Start of Information supplied

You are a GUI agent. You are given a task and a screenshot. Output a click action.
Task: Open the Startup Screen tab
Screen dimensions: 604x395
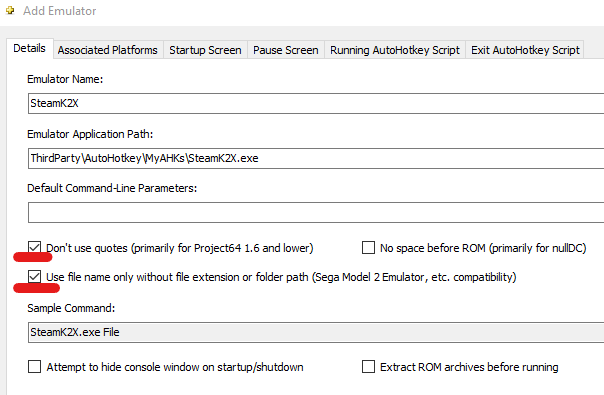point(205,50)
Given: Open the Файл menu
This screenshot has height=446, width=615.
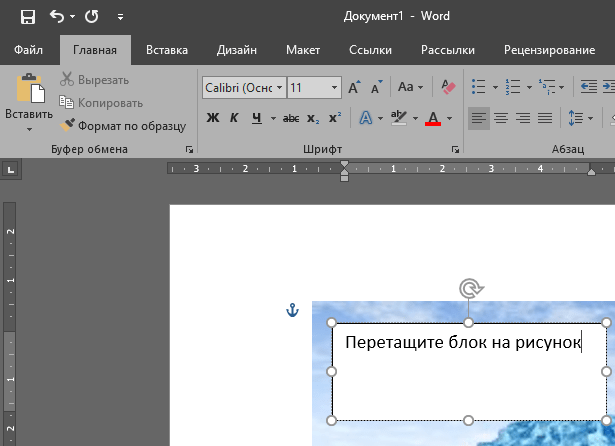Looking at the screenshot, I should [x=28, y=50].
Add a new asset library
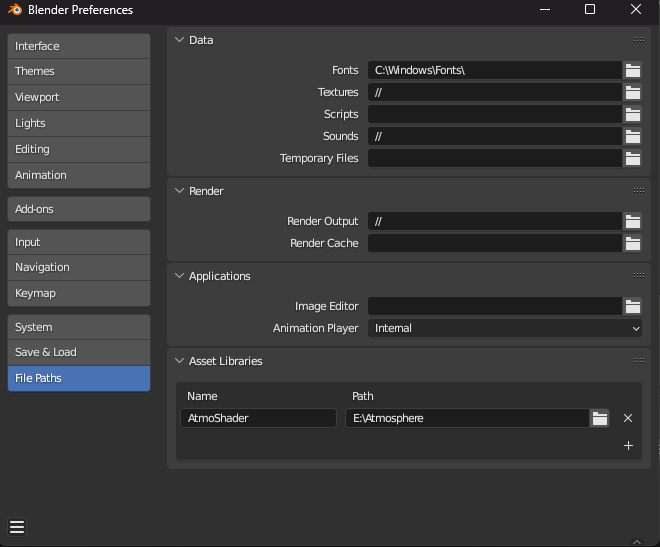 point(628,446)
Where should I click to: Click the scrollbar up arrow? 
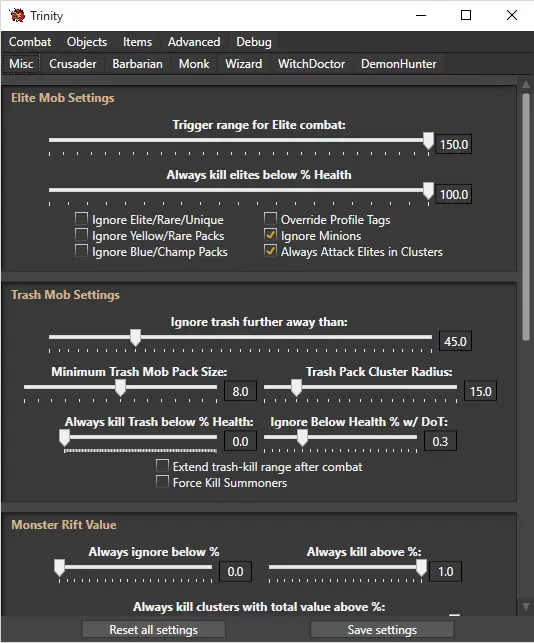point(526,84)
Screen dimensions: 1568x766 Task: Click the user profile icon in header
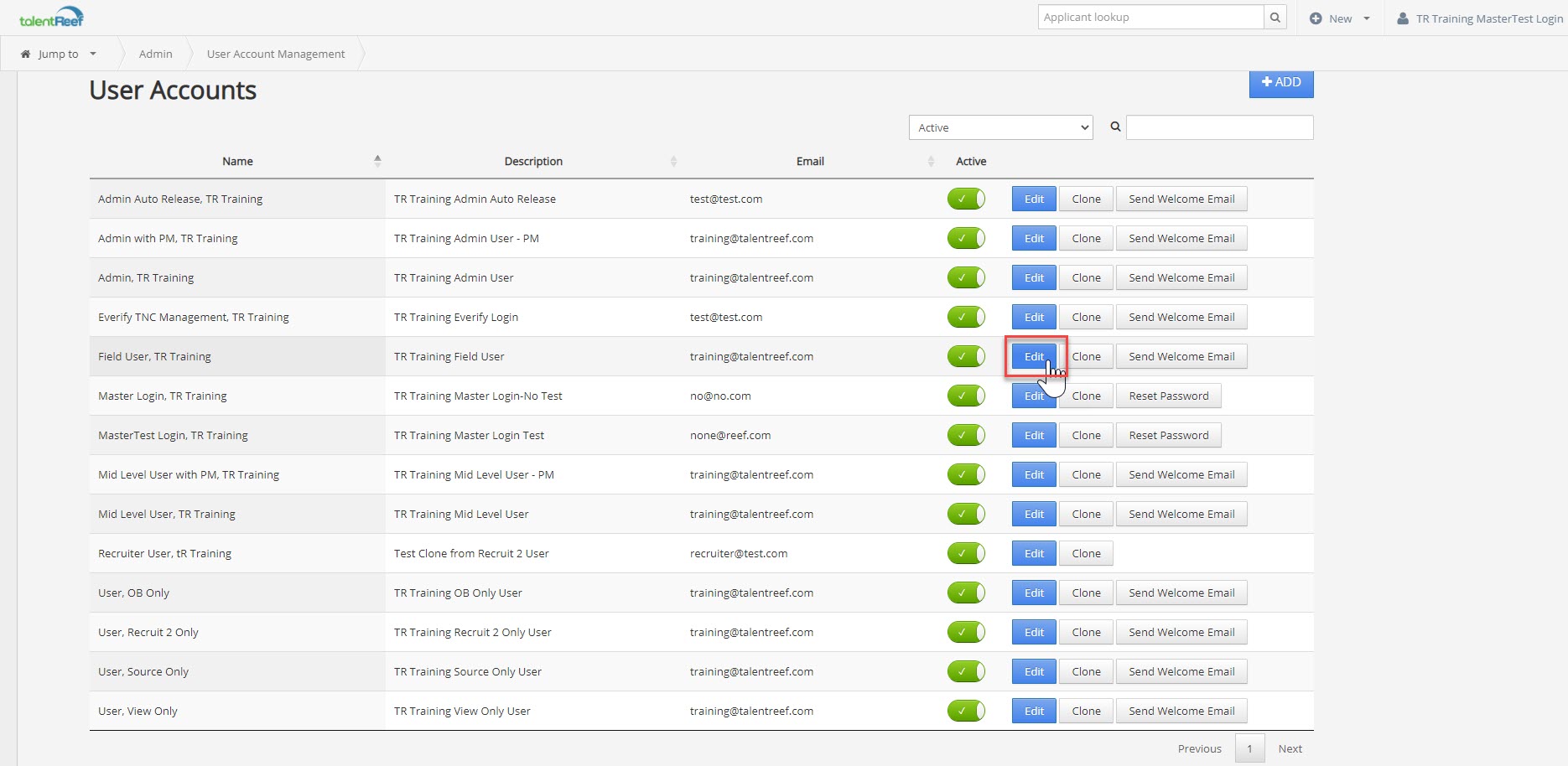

End of Information supplied

> **Required action**:
All text in the material above must be written out exactly; the images are to be skipped.

> **Result of the exercise**:
You are a GUI agent. You are given a task and a screenshot. Output a click action.
Task: Open the Startup Screen tab
Screen dimensions: 604x395
point(205,50)
Given: Open the Файл menu
This screenshot has height=446, width=615.
Looking at the screenshot, I should [x=28, y=50].
Add a new asset library
 point(628,446)
Where should I click to: Click the scrollbar up arrow? 
point(526,84)
Screen dimensions: 1568x766 Task: Click the user profile icon in header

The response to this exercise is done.